Lost in the United States: From Teenage Migrants to Trafficking Victims

The Takeaway

Here’s what you’ll find on today’s show:

— In Marion, Ohio, a city of about 35,000 people an hour north of Columbus, eight migrant teenagers from Guatemala found themselves trapped in a trafficking ring in 2014. A particularly alarming piece of the story, says Deirdre Shessgreen, is that the teenagers had actually been approved by the Office of Refugee Resettlement, a division of Health and Human Services which resettles unaccompanied migrant children.

— Malaysia has convicted the first person under a new law outlawing ‘fake news.’ Under Malaysia’s Anti-Fake News Act, it is a crime to create or share fake news, and it carries a sentence of up to 10 years in jail. Salah Salem Saleh Sulaiman pleaded guilty to maliciously publishing fake news for posting a misleading Youtube video, and, not able to pay the court fine, he was sentenced to one month in prison. Enforcement of the bill comes at a politically contentious time in the country. Malaysia’s federal elections take place next week while Prime Minster Najib Raza is under intense scrutiny for his possible link to an international embezzlement scheme. Opponents worry the government will use the new law to further censor the prime minister’s critics.

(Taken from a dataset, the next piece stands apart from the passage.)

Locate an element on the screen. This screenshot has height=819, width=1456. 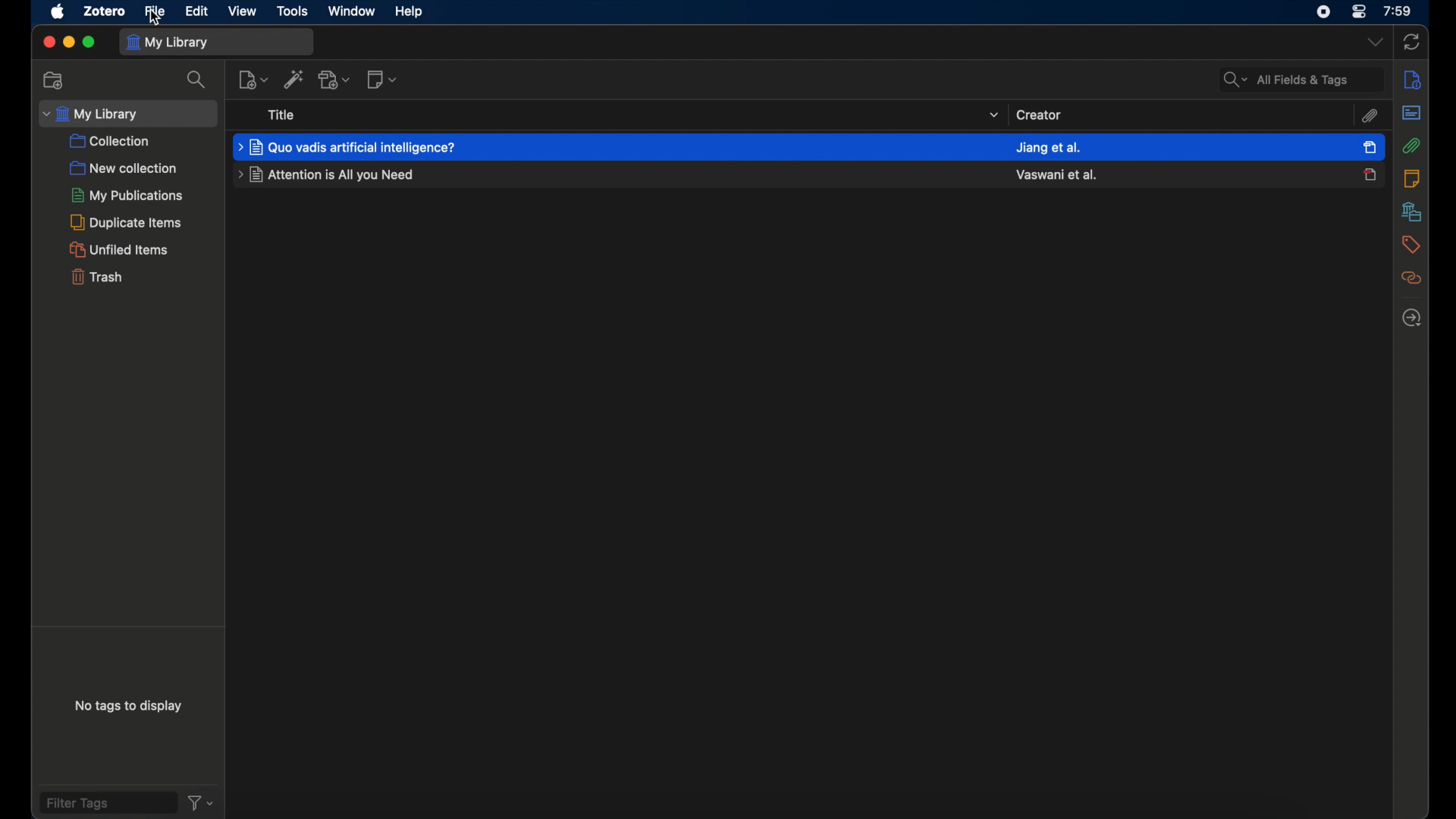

— ClemantineWamariya was a six-year-old girl living in Rwanda when her world was suddenly upended. Neighbors began to disappear and her parents grew increasingly frantic. She and her fifteen-year-old sister were sent to stay with their grandparents in the country, until the day their grandmother told them to run. The sisters ran out the back door and kept running, escaping a genocide that killed hundreds of thousands of people.